-------- AVAILABLE DATA

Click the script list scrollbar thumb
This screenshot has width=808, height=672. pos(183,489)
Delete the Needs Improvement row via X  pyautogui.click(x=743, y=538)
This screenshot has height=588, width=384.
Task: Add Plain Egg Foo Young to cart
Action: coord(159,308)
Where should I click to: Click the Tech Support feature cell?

----------------

» **WHAT YOU HAVE TO DO**: Every record must be returned exactly.

» **REPLY TO THE TASK**:
Click the script list scrollbar thumb
This screenshot has width=808, height=672. pos(183,489)
Delete the Needs Improvement row via X  pyautogui.click(x=743, y=538)
This screenshot has height=588, width=384.
Task: Add Plain Egg Foo Young to cart
Action: coord(159,308)
Where should I click to: Click the Tech Support feature cell?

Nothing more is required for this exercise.